Tuesday, August 28, 2007

Lunar eclipse 8/28/07




These are pretty much snapshots of the eclipse last night. John brought out a telescope for the first time, and you could really see the detail of the moon, craters and all, even seeing the side texture of the moon in profile. My camera was set to -2 stops exposure compensation to get some detail, but it was insufficient to show what could be seen through the telescope in terms of the actual craters and texture of the moon.

10X50 binoculars gave the best view of the softness of the earth's shadow across the moon, one could see the roundness clearly in the shadow, and the cast of the shadow was brownish, not black like the photo shows. I could have chosen to put the camera on a tripod and play with exposures more for better shadow detail-- just wasn't that motivated at 3AM. Ideally one would shoot on a tripod, with a longer lense I would think, and for the truly motivated: bracket the exposures and make a composite image in photoshop in order to show the shadow details without blown-out whites in the bright areas.
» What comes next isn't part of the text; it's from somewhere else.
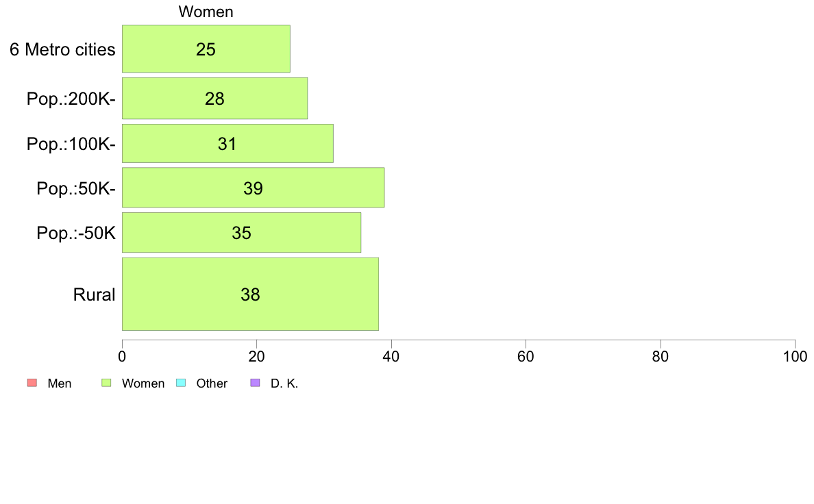Screen dimensions: 814x504
Task: Click the Women chart title
Action: pyautogui.click(x=206, y=12)
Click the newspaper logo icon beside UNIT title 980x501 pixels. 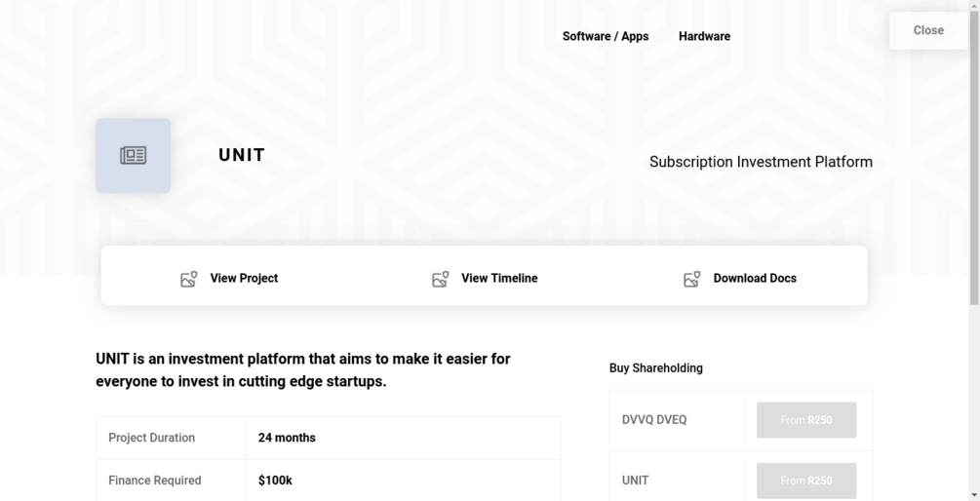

In the last few days I've been having to shoot very white subjects against dark backgrounds and am being treated to just how poor the dynamic range of a photo is, versus our eyes. I don't know why there hasn't been a compressor/limiter function introduced to digital cameras yet: they've been available for the audio spectrum for many years now. Other special effects are becoming pretty popular on digital cameras, but something to cope with the dynamic range I would actually find useful. There's a photoshop filter to "lighten shadows and darken highlights" would be much more useful on camera before the image is compressed and written to memory.